“It’s a wonder,” said the little boy, after a while, “that the rope didn’t break.”
“Break who?” exclaimed Uncle Remus, with a touch of indignation in his tone—“break who? In dem days, Miss Meadows’s bed-cord would a hilt a mule.”
This put an end to whatever doubts the child might have entertained.
1 Help; helped.
“Hit look like ter me,” said Uncle Remus, frowning, as the little boy came hopping and skipping into the old man’s cabin, “dat I see a young un ‘bout yo’ size playin’ en makin’ free wid dem ar chilluns er ole Miss Favers’s yistiddy, en w’en I seed dat, I drap my axe, en I come in yer en sot flat down right whar you er settin’ now, en I say ter myse’f dat it’s ’bout time fer ole Remus fer ter hang up en quit. Dat’s des zackly w’at I say.”
“Well, Uncle Remus, they called me,” said the little boy, in a penitent tone. ’They come and called me, and said they had a pistol and some powder over there.”
“Dar now!” exclaimed the old man, indignantly. “Dar now! w’at I bin sayin’? Hit’s des a born blessin’ dat you wa’n’t brung home on a litter wid bofe eyeballs hangin’ out en one year clean gone; dat’s w’at ‘tis. Hit’s des a born blessin’. Hit hope me up might’ly de udder day w’en I hear Miss Sally layin’ down de law ’bout you en dem Favers chillun, yit, lo en behol’s, de fus news I knows yer you is han’-in-glove wid um.

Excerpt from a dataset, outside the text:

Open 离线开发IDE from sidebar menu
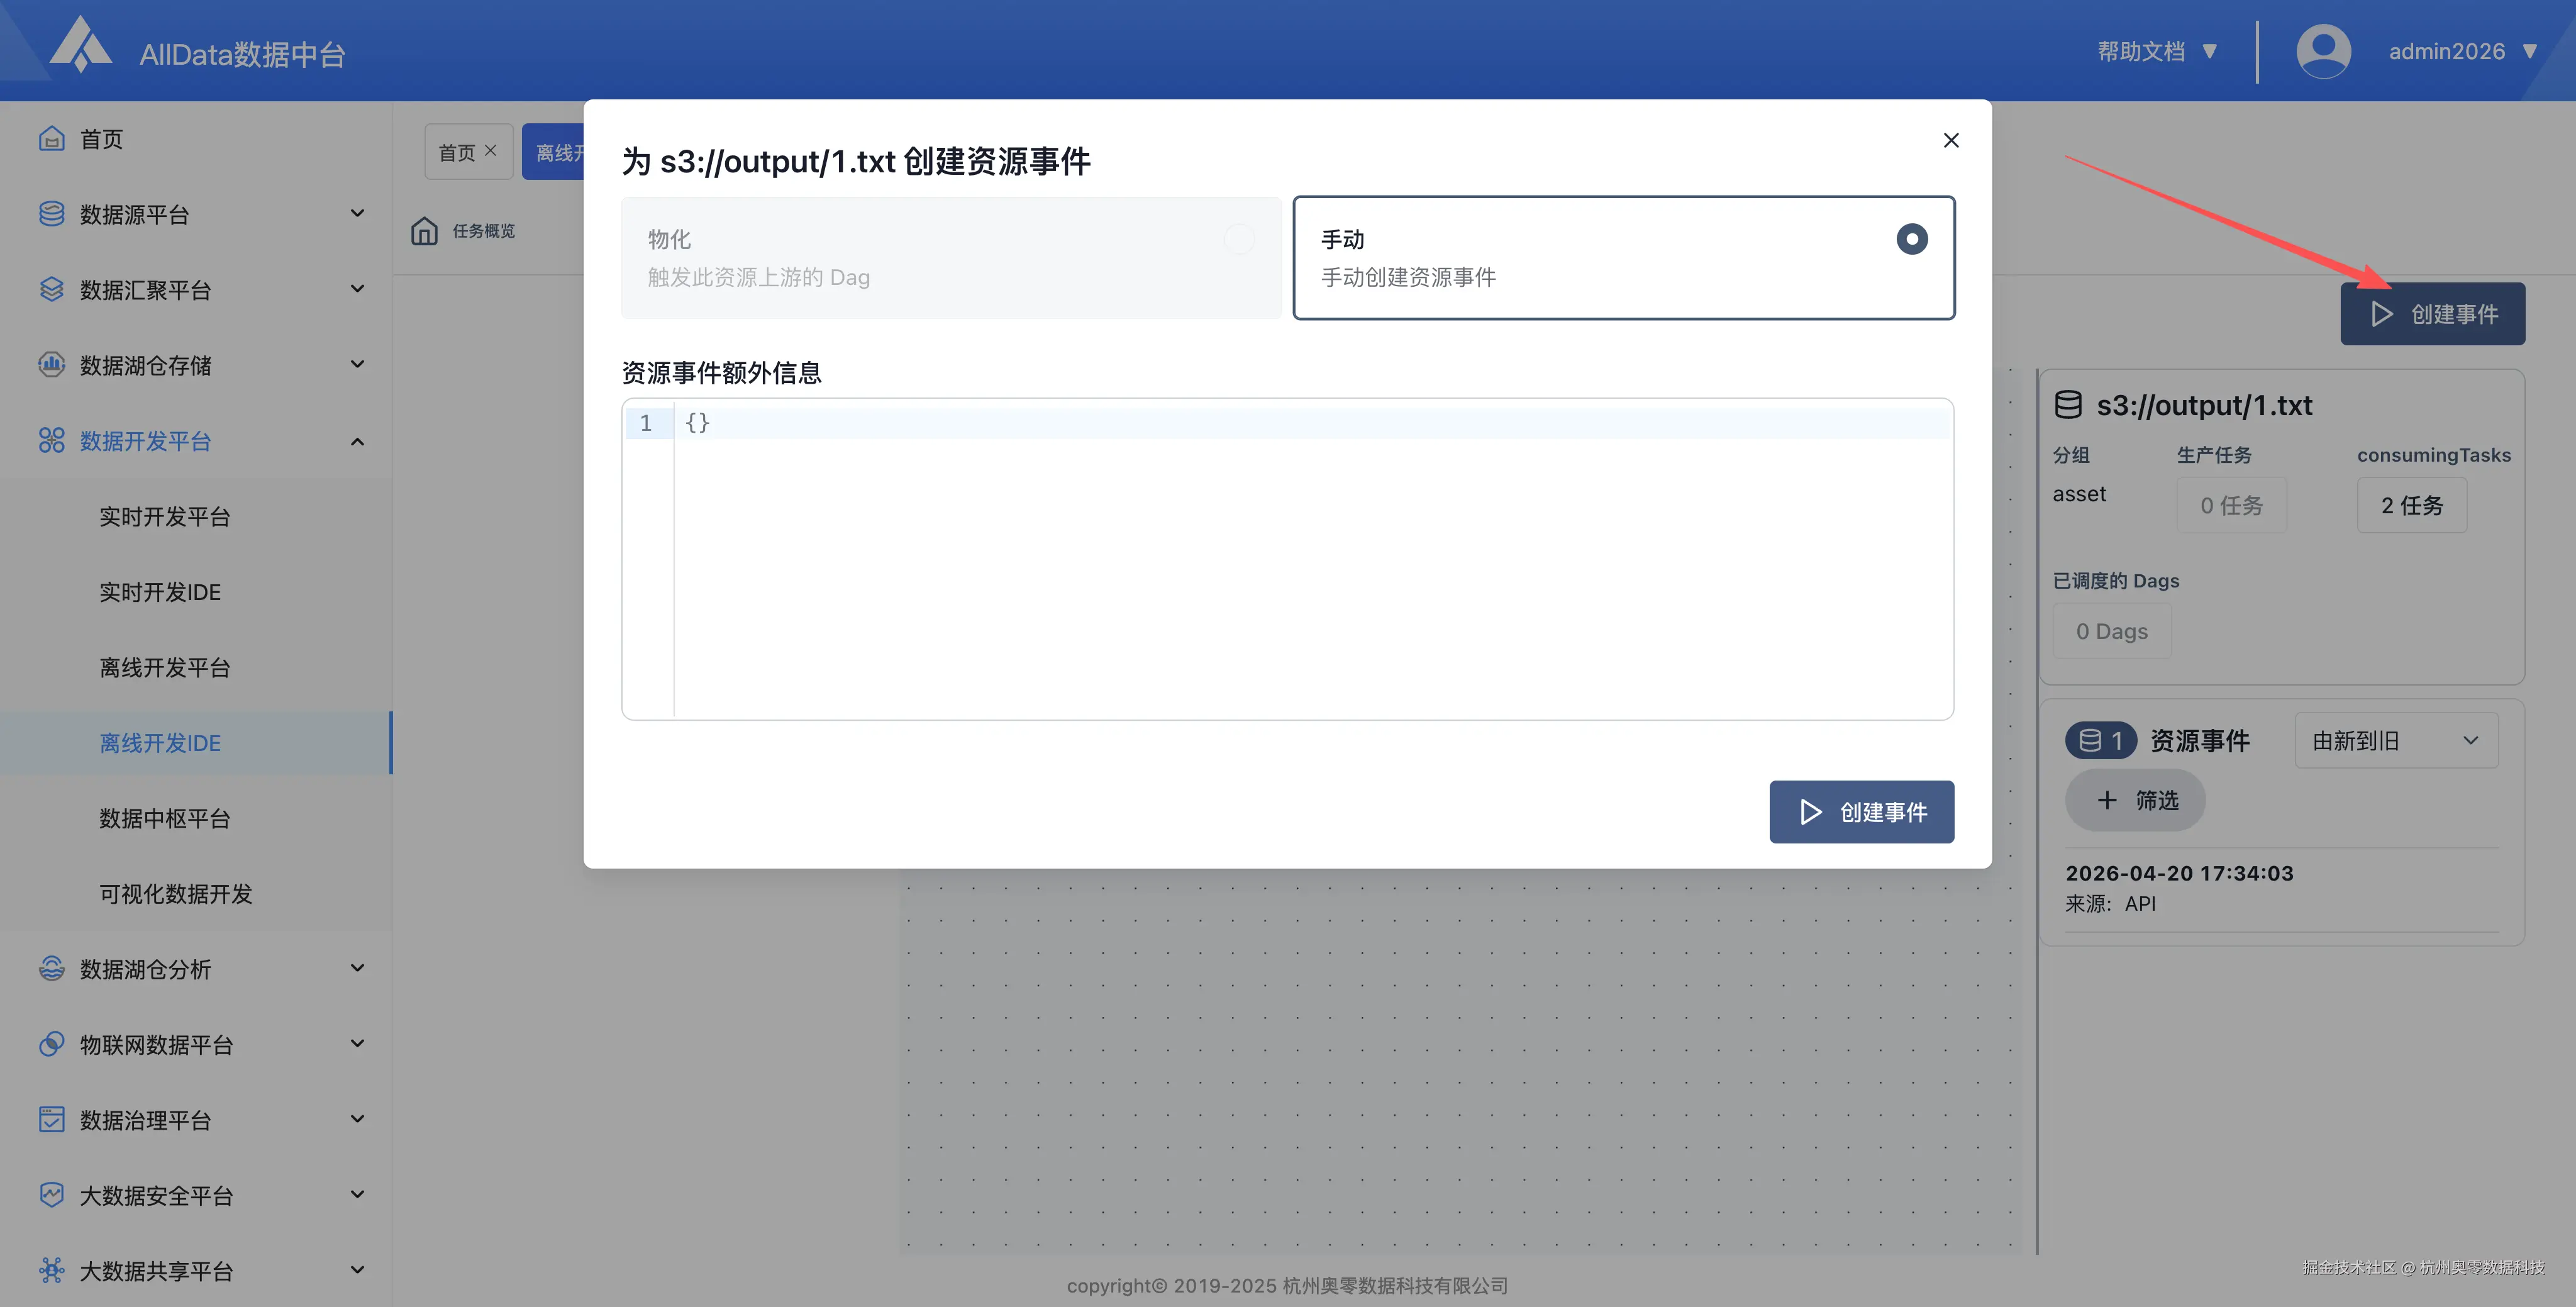The image size is (2576, 1307). coord(160,742)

Hit’s nuff fer ter fetch ole Miss right up out’n dat berryin’-groun’ fum down dar in Putmon County, en w’at yo’ gran’ma wouldn’t er stood me en yo’ ma ain’t gwineter stan’ nudder, en de nex time I hear ’bout sech a come off ez dis, right den en dar I’m boun’ ter lay de case ‘fo’ Miss Sally. Dem Favers’s wa’n’t no ’count ‘fo’ de war, en dey wa’n’t no ‘count endurin’ er de war, en dey ain’t no ’count atterwards, en w’iles my head’s hot you ain’t gwineter go mixin’ up yo’se’f wid de riff-raff er creashun.”
The little boy made no further attempt to justify his conduct. He was a very wise little boy, and he knew that, in Uncle Remus’s eyes, he had been guilty of a flagrant violation of the family code. Therefore, instead of attempting to justify himself, he pleaded guilty, and promised that he would never do so any more. After this there was a long period of silence, broken only by the vigorous style in which Uncle Remus puffed away at his pipe. This was the invariable result. Whenever the old man had occasion to reprimand the little boy—and the occasions were frequent—he would relapse into a dignified but stubborn silence. Presently the youngster drew forth from his pocket a long piece of candle. The sharp eyes of the old man saw it at once.
“Don’t you come a tellin’ me dat Miss Sally gun you dat,” he exclaimed, “kaze she didn’t. En I lay you hatter be monstus sly ‘fo’ you gotter chance fer ter snatch up dat piece er cannle.”